Nine articles were identified. Of these, eight were accepted and one was excluded. Ten continuous and eight dichotomous datasets were extracted. Because of high clinical heterogeneity, no meta-analysis was performed. Most of the datasets favoured xylitol, but this was not consistent. The accepted trials may be limited by selection bias. Results of the sensitivity analysis indicate a high risk for attrition bias. The funnel plot and Egger's regression results suggest a low publication bias risk. External fluoride exposure and stimulated saliva flow may have confounded the measured anticariogenic effect of xylitol.
The evidence identified in support of xylitol over sorbitol is contradictory, is at high risk for selection and attrition bias and may be limited by confounder effects. Future high-quality randomised controlled trials are needed to show whether xylitol has a greater anticariogenic effect than sorbitol.
本研究旨在评估在龋齿背景下,木糖醇与山梨糖醇相比的临床效果及其偏倚风险的现有临床证据。

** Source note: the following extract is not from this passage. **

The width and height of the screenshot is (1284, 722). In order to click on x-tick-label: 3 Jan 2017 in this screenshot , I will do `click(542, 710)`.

截至 2011 年 3 月 19 日,检索了临床试验数据库。纳入标准要求研究:测试与龋齿相关的主要结果;比较木糖醇与山梨糖醇的效果;描述具有两个或更多组的临床试验,并采用前瞻性研究设计。如果文章未报告可计算数据或未以相同方式随访试验组和对照组,则将其排除在外。从接受的文章中提取了个体的二分类和连续数据集。评估选择和性能/检测偏倚。使用敏感性分析来调查失访偏倚。Egger 回归和漏斗图用于调查发表偏倚的风险。
确定了 9 篇文章。其中,8 篇被接受,1 篇被排除。提取了 10 个连续数据集和 8 个二分类数据集。由于临床异质性高,未进行荟萃分析。大多数数据集都支持木糖醇,但这并不一致。接受的试验可能受到选择偏倚的限制。敏感性分析的结果表明存在高度的失访偏倚风险。漏斗图和 Egger 回归结果表明发表偏倚风险较低。外部氟化物暴露和刺激唾液流可能会混淆木糖醇的抗龋齿效果。
支持木糖醇优于山梨糖醇的证据相互矛盾,存在选择和失访偏倚的高风险,并且可能受到混杂因素的影响。需要未来的高质量随机对照试验来证明木糖醇是否比山梨糖醇具有更大的抗龋齿效果。